Stored data:
= = = =
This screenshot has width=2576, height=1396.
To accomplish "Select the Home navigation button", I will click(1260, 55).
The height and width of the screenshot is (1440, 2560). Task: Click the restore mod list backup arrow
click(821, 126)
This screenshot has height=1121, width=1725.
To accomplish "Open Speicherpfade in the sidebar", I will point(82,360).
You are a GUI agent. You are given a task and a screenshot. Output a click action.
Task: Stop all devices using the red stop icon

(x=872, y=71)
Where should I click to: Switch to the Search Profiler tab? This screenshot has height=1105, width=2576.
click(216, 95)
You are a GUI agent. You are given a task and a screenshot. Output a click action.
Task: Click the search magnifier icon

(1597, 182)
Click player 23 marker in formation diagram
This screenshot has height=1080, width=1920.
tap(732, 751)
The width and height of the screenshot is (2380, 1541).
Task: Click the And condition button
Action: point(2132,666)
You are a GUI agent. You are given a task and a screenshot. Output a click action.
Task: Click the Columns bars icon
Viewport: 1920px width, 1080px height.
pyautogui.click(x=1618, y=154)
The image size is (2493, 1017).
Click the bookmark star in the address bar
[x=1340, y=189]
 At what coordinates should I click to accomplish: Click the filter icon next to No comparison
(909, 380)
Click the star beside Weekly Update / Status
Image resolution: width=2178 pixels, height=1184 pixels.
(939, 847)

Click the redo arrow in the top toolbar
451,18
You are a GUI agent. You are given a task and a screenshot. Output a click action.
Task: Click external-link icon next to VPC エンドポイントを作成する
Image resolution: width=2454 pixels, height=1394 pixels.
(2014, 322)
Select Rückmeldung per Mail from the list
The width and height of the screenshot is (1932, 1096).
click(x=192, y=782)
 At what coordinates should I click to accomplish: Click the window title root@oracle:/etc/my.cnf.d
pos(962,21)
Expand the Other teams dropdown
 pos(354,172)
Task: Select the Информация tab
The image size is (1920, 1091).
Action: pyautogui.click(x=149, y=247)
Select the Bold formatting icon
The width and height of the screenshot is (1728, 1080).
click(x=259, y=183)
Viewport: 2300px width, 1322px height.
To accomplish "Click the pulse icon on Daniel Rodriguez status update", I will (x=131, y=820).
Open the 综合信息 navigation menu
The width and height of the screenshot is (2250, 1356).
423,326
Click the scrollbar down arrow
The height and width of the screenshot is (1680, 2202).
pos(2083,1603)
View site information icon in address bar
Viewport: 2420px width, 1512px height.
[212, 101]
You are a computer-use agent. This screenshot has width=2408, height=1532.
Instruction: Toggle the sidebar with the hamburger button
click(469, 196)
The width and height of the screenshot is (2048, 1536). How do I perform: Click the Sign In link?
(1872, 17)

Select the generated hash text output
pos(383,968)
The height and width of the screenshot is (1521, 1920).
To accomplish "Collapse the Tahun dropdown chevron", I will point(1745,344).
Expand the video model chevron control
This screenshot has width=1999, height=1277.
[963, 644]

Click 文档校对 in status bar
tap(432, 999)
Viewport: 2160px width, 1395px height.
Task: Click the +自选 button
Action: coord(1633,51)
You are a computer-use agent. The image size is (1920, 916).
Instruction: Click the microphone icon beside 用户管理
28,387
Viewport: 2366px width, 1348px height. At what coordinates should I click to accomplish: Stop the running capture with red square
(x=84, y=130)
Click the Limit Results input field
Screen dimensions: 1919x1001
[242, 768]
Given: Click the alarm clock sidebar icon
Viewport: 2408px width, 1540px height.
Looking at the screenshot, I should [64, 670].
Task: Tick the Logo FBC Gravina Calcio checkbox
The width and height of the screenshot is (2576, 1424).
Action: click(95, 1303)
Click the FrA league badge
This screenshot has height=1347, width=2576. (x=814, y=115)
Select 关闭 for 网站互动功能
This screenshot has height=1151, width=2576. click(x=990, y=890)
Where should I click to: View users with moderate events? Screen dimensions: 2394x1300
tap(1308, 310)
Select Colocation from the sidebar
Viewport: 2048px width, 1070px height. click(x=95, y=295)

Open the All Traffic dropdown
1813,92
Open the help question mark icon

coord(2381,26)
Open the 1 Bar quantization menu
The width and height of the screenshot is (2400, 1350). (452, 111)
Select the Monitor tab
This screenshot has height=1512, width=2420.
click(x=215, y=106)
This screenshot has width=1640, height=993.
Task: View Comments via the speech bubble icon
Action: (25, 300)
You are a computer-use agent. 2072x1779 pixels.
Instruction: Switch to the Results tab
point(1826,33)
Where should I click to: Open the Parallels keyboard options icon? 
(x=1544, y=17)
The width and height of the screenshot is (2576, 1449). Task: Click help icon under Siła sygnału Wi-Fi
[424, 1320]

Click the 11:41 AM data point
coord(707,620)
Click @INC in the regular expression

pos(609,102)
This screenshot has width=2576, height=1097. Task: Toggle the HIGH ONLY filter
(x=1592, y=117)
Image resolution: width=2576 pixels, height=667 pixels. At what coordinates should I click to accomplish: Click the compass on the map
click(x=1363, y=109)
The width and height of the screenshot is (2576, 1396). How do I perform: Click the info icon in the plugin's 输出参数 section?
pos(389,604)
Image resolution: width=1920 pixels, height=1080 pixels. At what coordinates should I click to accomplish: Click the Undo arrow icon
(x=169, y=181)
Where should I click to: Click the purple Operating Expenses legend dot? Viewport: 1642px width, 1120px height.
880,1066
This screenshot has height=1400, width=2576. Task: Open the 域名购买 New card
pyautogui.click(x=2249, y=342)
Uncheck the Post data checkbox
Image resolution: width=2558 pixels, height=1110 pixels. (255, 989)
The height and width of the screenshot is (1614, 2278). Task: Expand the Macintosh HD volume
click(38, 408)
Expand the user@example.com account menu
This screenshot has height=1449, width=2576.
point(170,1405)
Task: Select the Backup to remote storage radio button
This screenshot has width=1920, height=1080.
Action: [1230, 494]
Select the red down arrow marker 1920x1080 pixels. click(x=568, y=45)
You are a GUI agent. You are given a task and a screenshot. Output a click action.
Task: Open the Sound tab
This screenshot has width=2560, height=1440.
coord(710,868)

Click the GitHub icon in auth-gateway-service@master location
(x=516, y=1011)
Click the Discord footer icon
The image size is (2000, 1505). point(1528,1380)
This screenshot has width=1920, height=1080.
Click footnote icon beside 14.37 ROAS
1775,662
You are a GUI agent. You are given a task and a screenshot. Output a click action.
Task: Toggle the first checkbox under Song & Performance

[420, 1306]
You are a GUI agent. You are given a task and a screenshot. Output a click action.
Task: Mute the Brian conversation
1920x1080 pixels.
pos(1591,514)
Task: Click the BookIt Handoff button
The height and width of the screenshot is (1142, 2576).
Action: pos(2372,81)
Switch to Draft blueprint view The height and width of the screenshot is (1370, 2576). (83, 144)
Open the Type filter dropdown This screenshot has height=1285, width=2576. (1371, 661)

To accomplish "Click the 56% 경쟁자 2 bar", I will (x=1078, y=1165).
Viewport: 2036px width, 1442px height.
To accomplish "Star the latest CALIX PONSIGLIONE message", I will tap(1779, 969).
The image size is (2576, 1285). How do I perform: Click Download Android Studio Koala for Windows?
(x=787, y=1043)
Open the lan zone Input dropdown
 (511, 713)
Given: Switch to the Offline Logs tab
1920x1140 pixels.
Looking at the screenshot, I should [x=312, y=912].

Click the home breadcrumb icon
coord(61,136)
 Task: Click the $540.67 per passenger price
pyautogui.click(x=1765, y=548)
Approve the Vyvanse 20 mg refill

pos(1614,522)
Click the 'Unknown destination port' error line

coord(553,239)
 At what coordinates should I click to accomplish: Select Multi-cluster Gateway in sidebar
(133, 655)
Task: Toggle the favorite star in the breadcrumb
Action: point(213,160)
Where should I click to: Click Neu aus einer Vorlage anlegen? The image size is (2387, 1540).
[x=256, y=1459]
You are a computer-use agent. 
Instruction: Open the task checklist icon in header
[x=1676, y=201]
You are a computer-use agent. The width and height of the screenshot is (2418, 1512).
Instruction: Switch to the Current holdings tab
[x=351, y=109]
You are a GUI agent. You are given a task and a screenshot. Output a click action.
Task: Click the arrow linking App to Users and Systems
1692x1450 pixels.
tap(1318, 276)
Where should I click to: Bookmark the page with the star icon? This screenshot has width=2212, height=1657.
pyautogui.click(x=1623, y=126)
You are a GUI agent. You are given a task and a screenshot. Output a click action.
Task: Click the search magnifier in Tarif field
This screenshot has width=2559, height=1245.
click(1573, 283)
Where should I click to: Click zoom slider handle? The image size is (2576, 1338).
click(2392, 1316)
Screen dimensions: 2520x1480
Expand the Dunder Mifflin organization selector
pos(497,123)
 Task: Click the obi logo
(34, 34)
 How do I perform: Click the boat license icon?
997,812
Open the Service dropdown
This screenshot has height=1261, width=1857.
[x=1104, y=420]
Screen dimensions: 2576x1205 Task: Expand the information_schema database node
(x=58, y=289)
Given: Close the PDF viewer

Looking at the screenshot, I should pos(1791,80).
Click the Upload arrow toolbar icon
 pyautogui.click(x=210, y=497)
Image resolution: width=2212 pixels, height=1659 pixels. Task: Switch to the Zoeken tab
= = = =
→ Brief: Taking the lines above, repeat exactly those from the line that contains "Where should I click to: Open" through the line that contains "Task: Open the Sound tab", and both of those lines as well. Include nothing else.

→ Output:
Where should I click to: Open the Parallels keyboard options icon? 
(x=1544, y=17)
The width and height of the screenshot is (2576, 1449). Task: Click help icon under Siła sygnału Wi-Fi
[424, 1320]

Click the 11:41 AM data point
coord(707,620)
Click @INC in the regular expression

pos(609,102)
This screenshot has width=2576, height=1097. Task: Toggle the HIGH ONLY filter
(x=1592, y=117)
Image resolution: width=2576 pixels, height=667 pixels. At what coordinates should I click to accomplish: Click the compass on the map
click(x=1363, y=109)
The width and height of the screenshot is (2576, 1396). How do I perform: Click the info icon in the plugin's 输出参数 section?
pos(389,604)
Image resolution: width=1920 pixels, height=1080 pixels. At what coordinates should I click to accomplish: Click the Undo arrow icon
(x=169, y=181)
Where should I click to: Click the purple Operating Expenses legend dot? Viewport: 1642px width, 1120px height.
880,1066
This screenshot has height=1400, width=2576. Task: Open the 域名购买 New card
pyautogui.click(x=2249, y=342)
Uncheck the Post data checkbox
Image resolution: width=2558 pixels, height=1110 pixels. (255, 989)
The height and width of the screenshot is (1614, 2278). Task: Expand the Macintosh HD volume
click(38, 408)
Expand the user@example.com account menu
This screenshot has height=1449, width=2576.
point(170,1405)
Task: Select the Backup to remote storage radio button
This screenshot has width=1920, height=1080.
Action: [1230, 494]
Select the red down arrow marker 1920x1080 pixels. click(x=568, y=45)
You are a GUI agent. You are given a task and a screenshot. Output a click action.
Task: Open the Sound tab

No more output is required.